Nanotechnology is advancing rapidly

Nov 20, 2009 11:55 GMT  ·  By

Containers at the nanoscale are nothing new, as they have been demonstrated for several years, but innovative, new applications and improvements appear almost daily. In a new research, scientists at the Washington University in St. Louis (WUSL) have managed to produce a new type of nanocage that is able to open and release its contents when light is shone upon it. While this is nothing new (the technology has already been showcased by other research groups as well), the WUSL addition is the fact that the nanocages can also close back up, when light is no longer shining on them.

This type of structures is extremely important for the field of medicine, mostly because doctors are able to load vaccines or various chemicals and vitamins into the cages, and then inject them inside a patient. Specially designed proteins on the surface of the nanostructures detect a tumor, for example, and then quickly proceed towards it. Once there, an infrared, visible, or ultraviolet laser can be used to trigger the release of their cargo. This type of localized exposure to drugs is of tremendous importance.

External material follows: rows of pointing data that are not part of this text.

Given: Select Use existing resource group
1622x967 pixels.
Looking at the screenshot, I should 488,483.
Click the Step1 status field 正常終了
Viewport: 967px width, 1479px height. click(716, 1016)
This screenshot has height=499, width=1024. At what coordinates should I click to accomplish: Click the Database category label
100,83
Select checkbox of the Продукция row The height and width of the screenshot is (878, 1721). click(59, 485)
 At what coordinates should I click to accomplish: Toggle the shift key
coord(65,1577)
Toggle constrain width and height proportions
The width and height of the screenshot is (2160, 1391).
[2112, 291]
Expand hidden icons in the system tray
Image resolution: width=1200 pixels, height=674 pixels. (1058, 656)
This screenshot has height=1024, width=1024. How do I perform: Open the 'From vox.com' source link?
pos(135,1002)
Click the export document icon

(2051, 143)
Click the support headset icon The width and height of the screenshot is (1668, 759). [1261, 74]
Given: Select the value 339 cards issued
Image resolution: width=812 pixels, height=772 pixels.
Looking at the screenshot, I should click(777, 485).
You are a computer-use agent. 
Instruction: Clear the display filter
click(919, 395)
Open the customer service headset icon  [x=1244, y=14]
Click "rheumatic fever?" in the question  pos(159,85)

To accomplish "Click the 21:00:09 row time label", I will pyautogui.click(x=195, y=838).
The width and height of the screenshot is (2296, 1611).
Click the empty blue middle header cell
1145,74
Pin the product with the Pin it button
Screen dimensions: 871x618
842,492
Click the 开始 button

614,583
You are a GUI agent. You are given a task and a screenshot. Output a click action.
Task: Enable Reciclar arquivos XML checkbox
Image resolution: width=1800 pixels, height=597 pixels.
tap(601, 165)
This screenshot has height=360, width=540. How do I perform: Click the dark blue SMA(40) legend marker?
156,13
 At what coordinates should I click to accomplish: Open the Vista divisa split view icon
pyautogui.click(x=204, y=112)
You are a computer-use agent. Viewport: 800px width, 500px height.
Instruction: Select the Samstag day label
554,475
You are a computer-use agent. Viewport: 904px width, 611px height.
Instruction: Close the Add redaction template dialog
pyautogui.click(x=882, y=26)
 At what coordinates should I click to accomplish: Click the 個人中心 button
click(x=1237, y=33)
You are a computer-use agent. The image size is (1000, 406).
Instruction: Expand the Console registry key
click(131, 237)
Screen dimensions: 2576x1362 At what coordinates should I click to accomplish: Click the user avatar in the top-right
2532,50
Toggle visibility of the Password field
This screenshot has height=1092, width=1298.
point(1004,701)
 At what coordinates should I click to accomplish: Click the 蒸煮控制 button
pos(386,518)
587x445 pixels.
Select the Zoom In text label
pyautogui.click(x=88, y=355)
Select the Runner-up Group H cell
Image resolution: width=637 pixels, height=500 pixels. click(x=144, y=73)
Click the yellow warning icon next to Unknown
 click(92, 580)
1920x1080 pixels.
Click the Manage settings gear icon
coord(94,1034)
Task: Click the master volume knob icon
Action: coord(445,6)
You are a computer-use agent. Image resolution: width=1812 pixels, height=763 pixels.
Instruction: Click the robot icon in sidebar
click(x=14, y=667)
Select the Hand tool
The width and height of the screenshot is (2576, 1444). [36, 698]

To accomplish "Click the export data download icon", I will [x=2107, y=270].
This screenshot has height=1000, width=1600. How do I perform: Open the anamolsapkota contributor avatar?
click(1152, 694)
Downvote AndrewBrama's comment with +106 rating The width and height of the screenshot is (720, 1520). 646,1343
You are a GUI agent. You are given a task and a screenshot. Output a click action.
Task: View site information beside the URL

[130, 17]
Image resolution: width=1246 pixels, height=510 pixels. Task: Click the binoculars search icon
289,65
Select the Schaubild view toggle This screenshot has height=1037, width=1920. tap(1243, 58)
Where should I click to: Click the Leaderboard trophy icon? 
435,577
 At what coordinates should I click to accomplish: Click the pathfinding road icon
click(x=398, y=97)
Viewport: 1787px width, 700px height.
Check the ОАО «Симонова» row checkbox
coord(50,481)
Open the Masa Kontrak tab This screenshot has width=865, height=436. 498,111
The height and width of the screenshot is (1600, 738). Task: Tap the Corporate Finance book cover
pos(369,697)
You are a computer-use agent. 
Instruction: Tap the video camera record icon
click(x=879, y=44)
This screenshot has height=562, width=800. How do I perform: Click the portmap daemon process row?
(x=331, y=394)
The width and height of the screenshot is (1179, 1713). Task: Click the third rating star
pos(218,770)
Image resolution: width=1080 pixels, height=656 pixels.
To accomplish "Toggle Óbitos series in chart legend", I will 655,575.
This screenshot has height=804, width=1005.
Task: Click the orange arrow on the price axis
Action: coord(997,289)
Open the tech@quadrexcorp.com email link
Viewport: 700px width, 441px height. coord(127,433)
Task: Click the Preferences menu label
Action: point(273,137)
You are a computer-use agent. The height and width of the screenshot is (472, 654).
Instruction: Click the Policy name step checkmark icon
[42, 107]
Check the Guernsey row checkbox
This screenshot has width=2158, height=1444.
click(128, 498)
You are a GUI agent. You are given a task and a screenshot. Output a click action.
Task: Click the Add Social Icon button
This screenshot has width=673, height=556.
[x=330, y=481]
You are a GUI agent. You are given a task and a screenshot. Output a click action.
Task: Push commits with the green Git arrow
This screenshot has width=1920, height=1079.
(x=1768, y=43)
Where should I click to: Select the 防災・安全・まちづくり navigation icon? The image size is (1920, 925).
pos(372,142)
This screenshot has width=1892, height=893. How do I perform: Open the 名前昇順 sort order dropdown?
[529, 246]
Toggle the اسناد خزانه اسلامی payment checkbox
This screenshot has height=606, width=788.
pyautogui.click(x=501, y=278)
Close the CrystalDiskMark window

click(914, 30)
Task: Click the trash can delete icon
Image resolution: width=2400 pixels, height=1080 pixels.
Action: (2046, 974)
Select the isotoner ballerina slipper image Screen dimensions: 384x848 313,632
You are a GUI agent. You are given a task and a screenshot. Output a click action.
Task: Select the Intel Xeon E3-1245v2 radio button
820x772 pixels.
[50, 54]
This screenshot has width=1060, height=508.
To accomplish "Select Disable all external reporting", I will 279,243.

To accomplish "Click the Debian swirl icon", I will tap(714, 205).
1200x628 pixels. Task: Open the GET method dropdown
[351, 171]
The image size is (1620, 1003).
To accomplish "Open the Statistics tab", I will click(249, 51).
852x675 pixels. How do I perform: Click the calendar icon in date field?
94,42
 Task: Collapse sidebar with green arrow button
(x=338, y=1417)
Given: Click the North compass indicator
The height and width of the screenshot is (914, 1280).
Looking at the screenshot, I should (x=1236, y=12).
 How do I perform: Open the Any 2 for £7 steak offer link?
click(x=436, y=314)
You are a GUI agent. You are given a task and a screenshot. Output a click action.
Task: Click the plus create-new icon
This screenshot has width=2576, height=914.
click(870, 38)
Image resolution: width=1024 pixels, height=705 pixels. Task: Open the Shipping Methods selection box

In the case of cancer, chemotherapy drugs are known to have large numbers of side-effects, but they are widely accepted because there is no other method of keeping the patients alive long enough for new treatments to be found. With nanocages, the drugs are steered right into the tumor, and released at that location alone, which minimizes the number of healthy cells that is destroyed in the process, PhysOrg reports.

In the new approach, nanocages loaded with the chemical doxorubicin proved perfectly able to annihilate breast-cancer cells growing in a lab culture. The key to this open/close ability is a phenomenon known as surface plasmon resonance. The exact operating mechanism is published in a paper entitled “Gold nanocages covered by smart polymers for controlled release with near-infrared light,” which appears in the latest issue of the respected journal Nature Materials. The WUSL team, led by Younan Xia, PhD, also highlights the fact that the new structures are able to function at temperatures below 42 degrees Celsius, when cells usually die on account of heat.

The system also functions above 37 degrees Celsius, which is a temperature slightly more elevated than the normal one of a healthy person. The resilience or sensitivity to these temperatures are given by the precisely tailored polymers that cover this type of nanocage.